Sono 21mila le immissioni in ruolo 2012/13, ma l’organico complessivo non cambia rispetto all’anno scorso. Quello che il ministero non dice nel suo comunicato è che, a causa dei ritardi nelle procedure, al suono della prima campanella di quest’anno oltre 24mila cattedre non erano state ancora assegnate. Nonostante lo strascico dei tagli, sommate ai 51.365 contratti già stipulati, il totale degli incarichi ai supplenti annuali quest’anno sarà di oltre 75mila; un esercito! Con regole meno “approssimative”, molti di questi avrebbero potuto essere assunti in ruolo. I ritardi hanno colpito anche alcune nomine in ruolo: non pochi aventi diritto sono stati nominati dopo il 1° settembre, quindi quest’anno avranno la sola nomina giuridica, ma non lo stipendio; il loro posto sarà occupato da supplenti fino a giugno. Qualcuno ha pensato che i ritardi non siano stati casuali, ma un modo per risparmiare il pagamento delle ferie estive (!).
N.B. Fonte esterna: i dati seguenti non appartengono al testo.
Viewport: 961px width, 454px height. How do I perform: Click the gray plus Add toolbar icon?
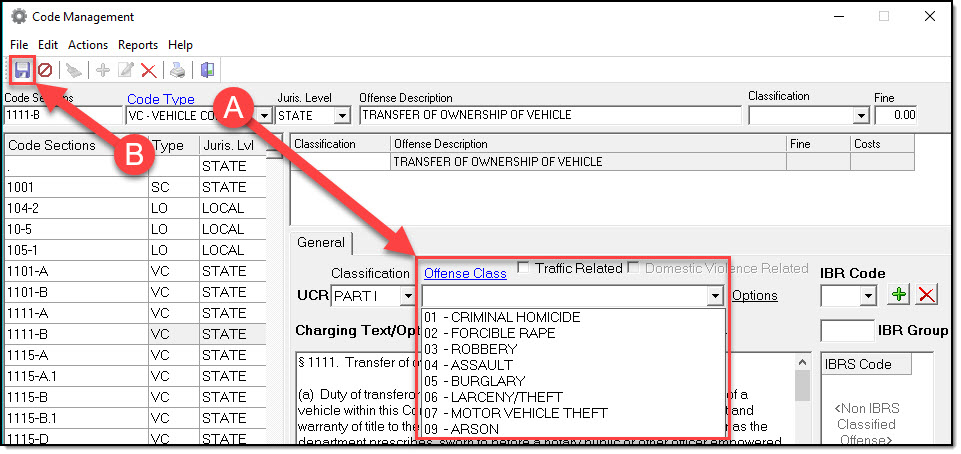click(x=103, y=70)
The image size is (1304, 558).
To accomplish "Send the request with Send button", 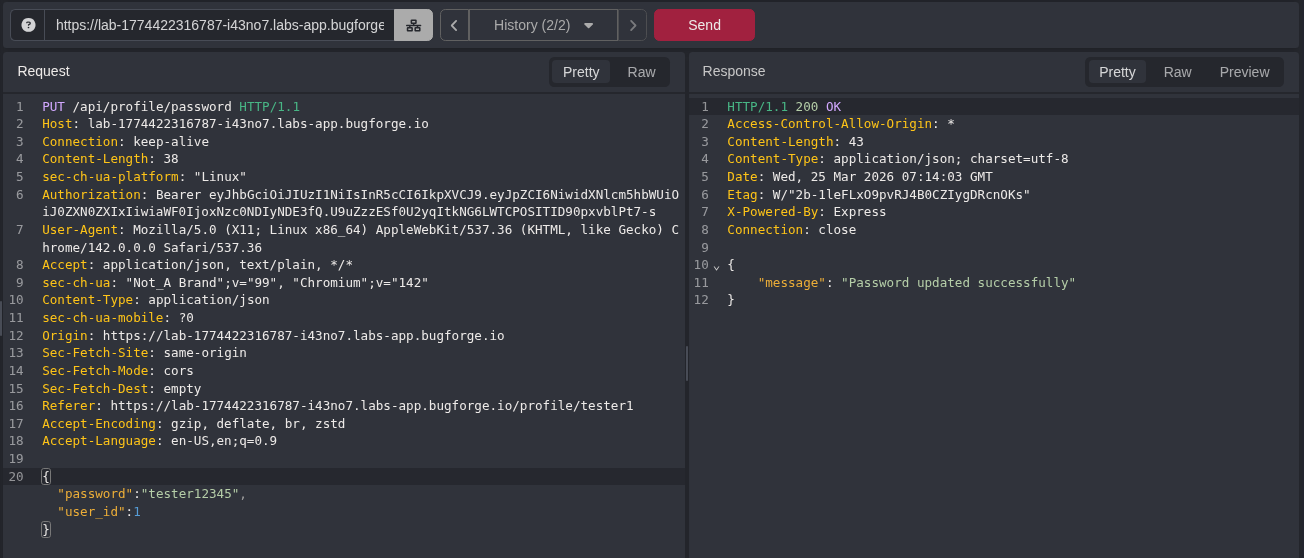I will 704,25.
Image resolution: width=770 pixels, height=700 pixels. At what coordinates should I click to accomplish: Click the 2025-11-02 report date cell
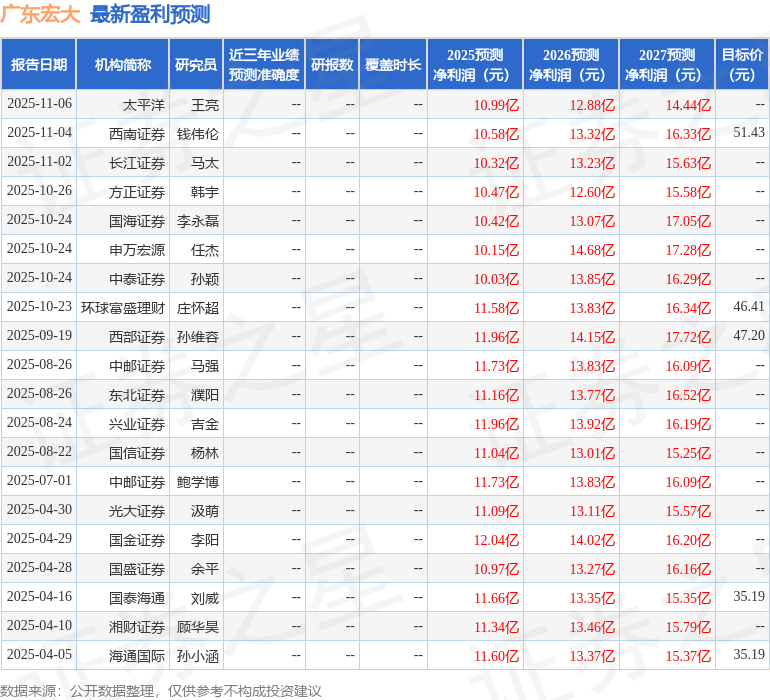[x=39, y=162]
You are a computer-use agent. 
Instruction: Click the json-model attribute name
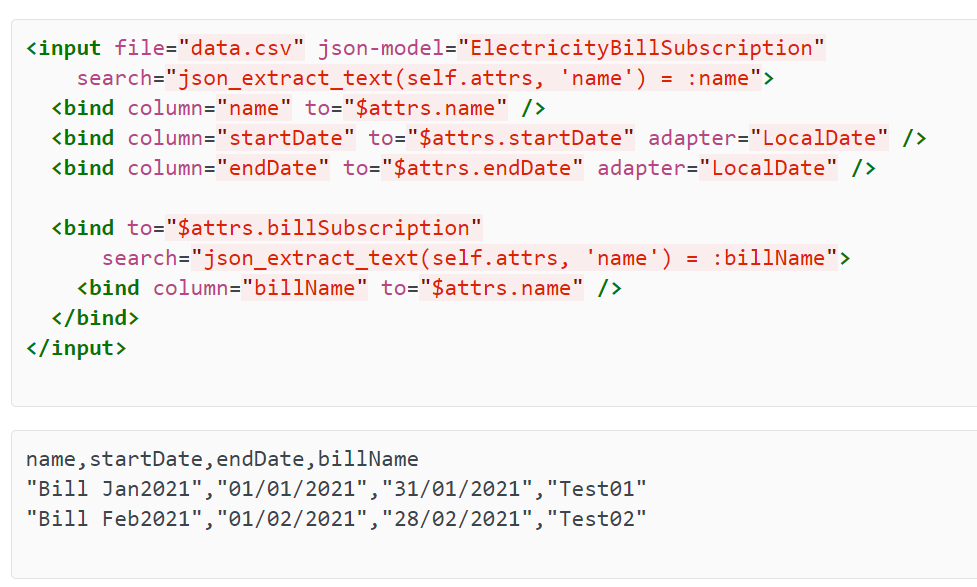(381, 48)
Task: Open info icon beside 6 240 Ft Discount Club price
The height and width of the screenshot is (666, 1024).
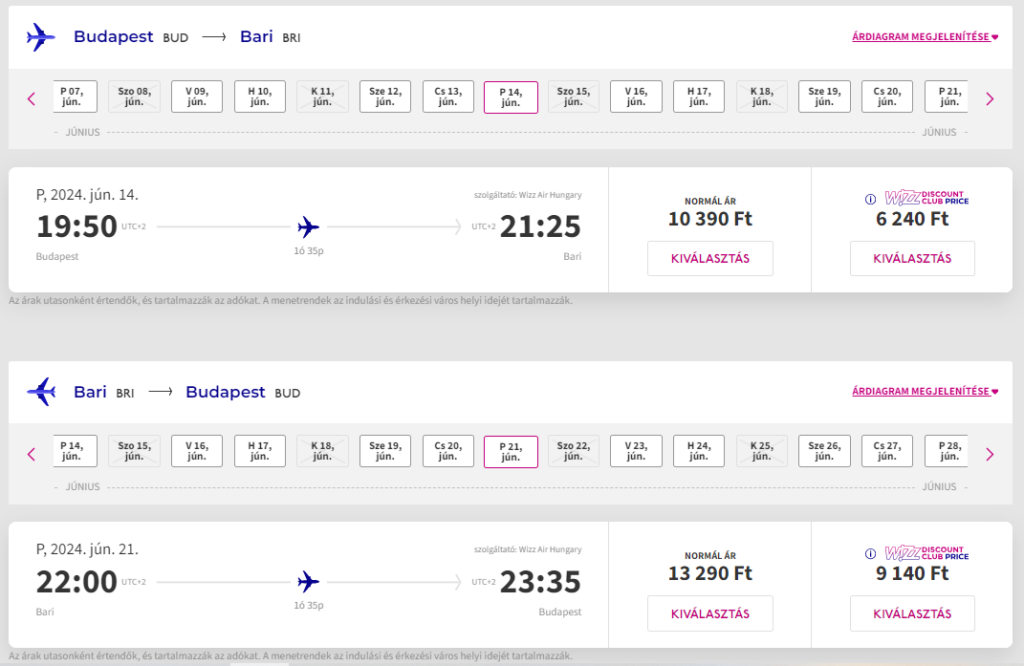Action: 869,198
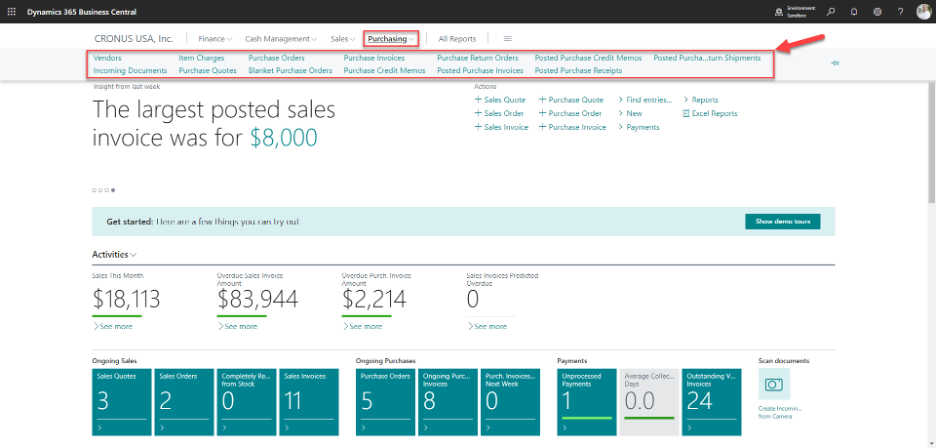
Task: Go to All Reports
Action: pyautogui.click(x=457, y=38)
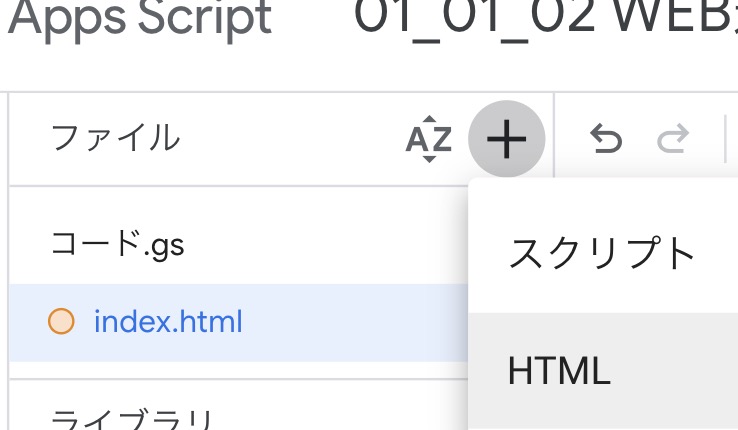The image size is (738, 430).
Task: Undo the last edit
Action: pyautogui.click(x=606, y=140)
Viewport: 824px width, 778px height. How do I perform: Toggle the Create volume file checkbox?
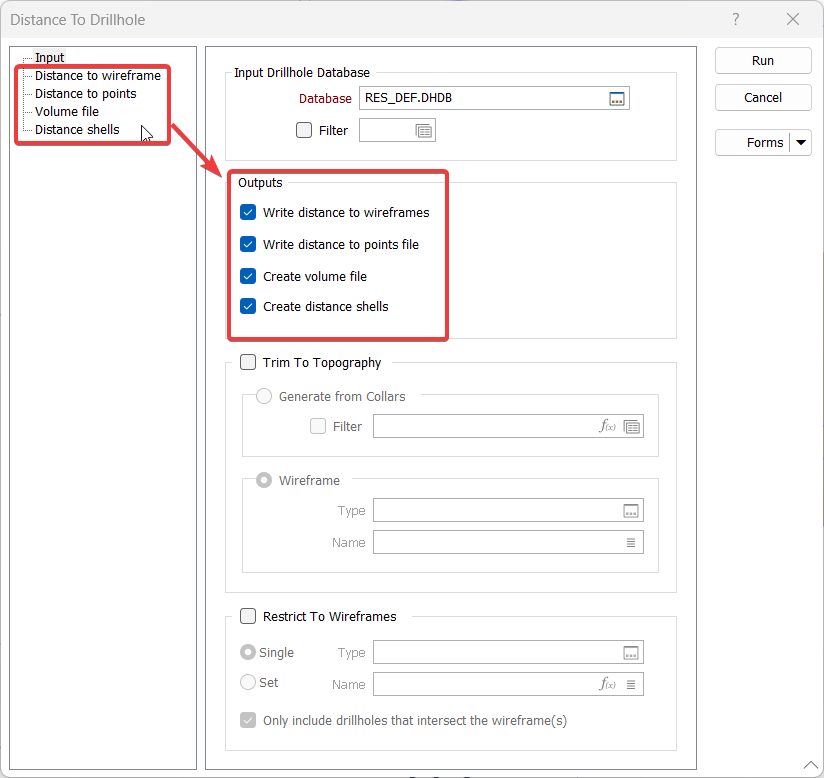(x=248, y=276)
È in dirittura d’arrivo il bando del primo concorso dopo 13 anni; la pubblicazione è prevista per il 25 settembre. Lo ha preceduto l’annuncio del numero di posti autorizzati dal ministero dell’economia, il DPCM però non è ancora stato registrato. Sono 11.542, distribuiti in due anni: 7.351 nell’a.s. 2013/14 e i restanti 4.191 l’anno dopo – ha precisato il ministro Profumo nell’audizione alla Camera di giovedì scorso. Altrettanti andranno agli iscritti nelle Graduatorie ad Esaurimento, per un totale di 23mila posti in tutto fino al 2014/15. Accesso al concorso rigorosamente riservato ai già abilitati. Una goccia nel mare dei 177mila iscritti nelle GaE e una speranza frustrata per i 290mila non abilitati in III fascia d’istituto (sono sempre cifre fornite dal ministro) e per i tanti giovani neolaureati. E, soprattutto, niente più posti disponibili per concorso prima del 2015/16.
A saperli leggere, i numeri parlano… eccome!